(Target position records)
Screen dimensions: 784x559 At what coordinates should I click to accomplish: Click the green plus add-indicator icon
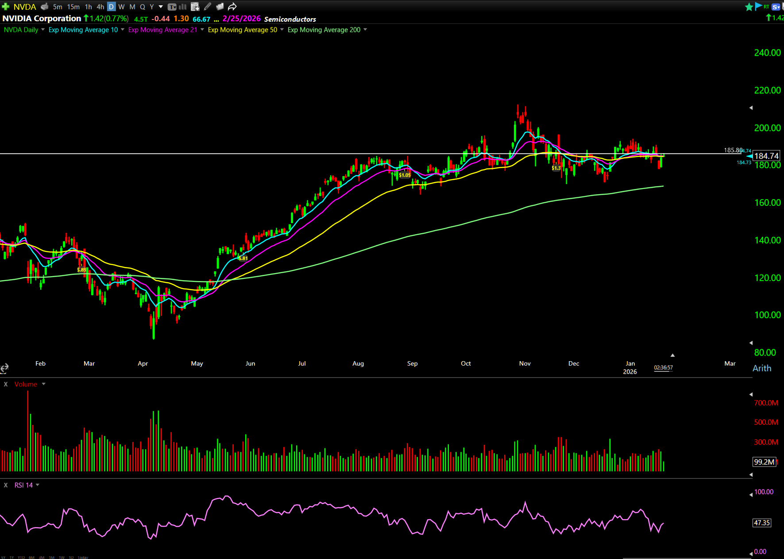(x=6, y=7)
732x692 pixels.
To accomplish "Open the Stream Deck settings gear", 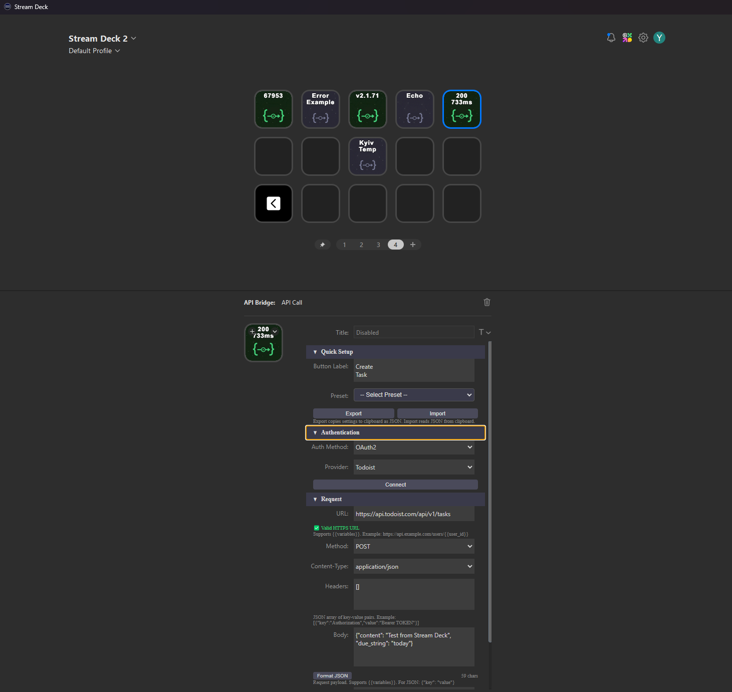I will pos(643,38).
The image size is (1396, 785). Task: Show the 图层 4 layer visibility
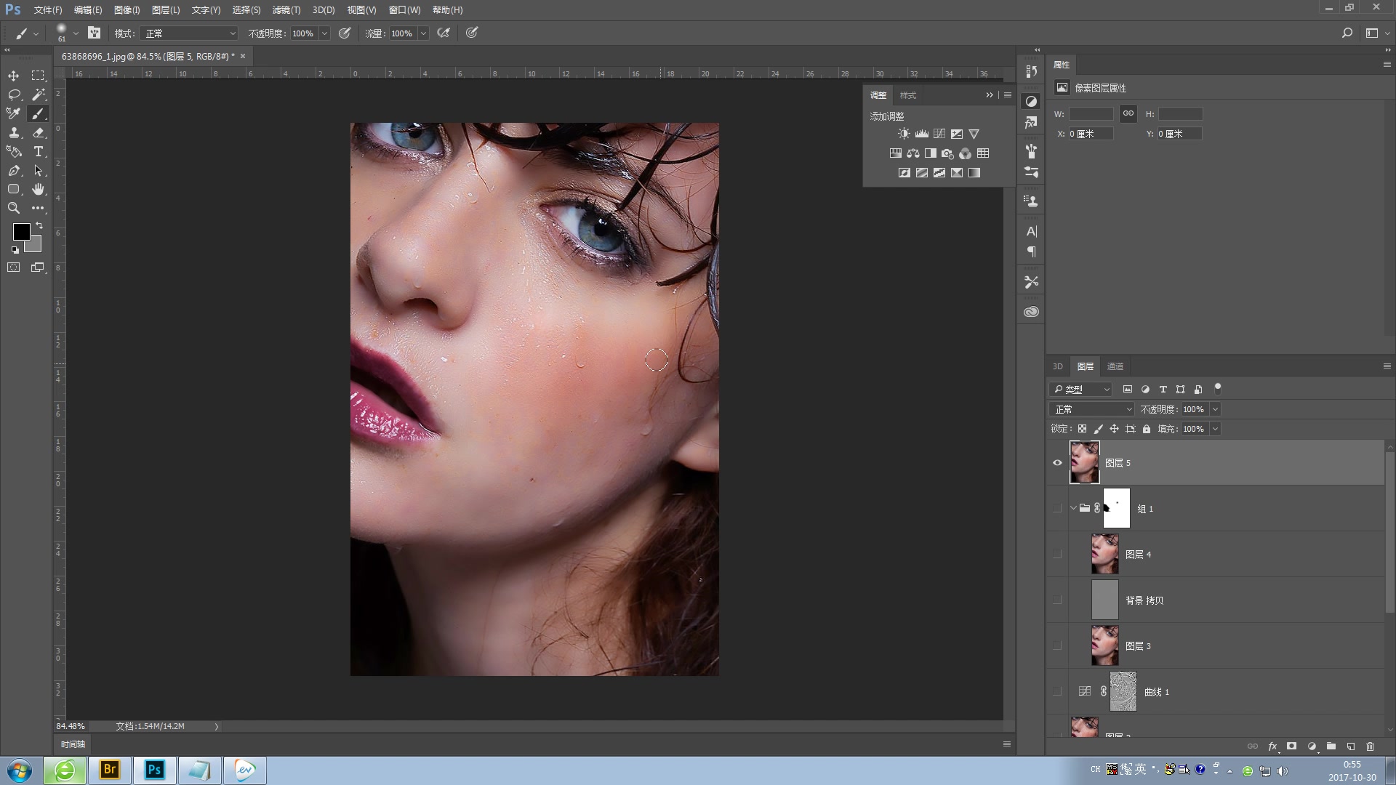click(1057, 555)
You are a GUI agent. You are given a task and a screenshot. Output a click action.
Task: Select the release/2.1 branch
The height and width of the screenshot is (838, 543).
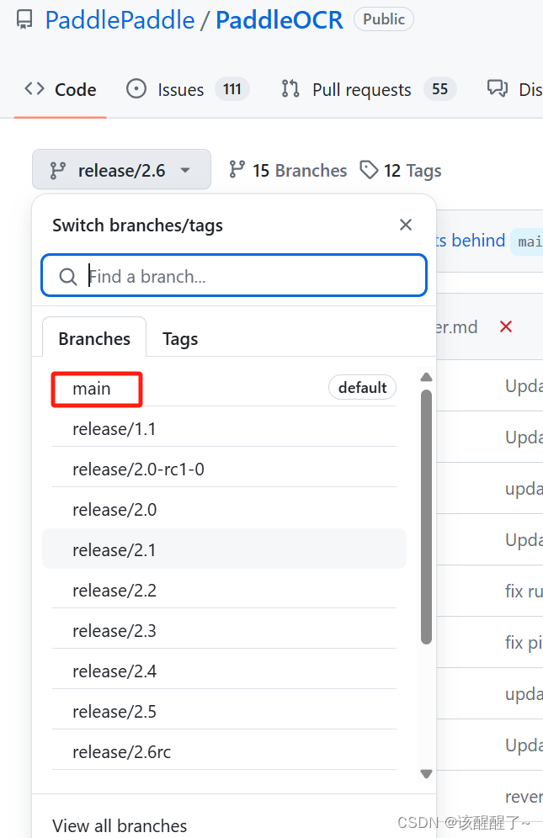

▸ **Exercise**
Render as a numbered list the part of the items that opens with the line containing "The image size" and runs to the end of the items, leaving out blank lines and pictures.

▸ **Answer for this exercise**
1. The image size is (1396, 785). Task: Show the 图层 4 layer visibility
2. click(1057, 555)
3. You are a GUI agent. You are given a task and a screenshot. Output a click action.
4. Task: Select the release/2.1 branch
5. The height and width of the screenshot is (838, 543).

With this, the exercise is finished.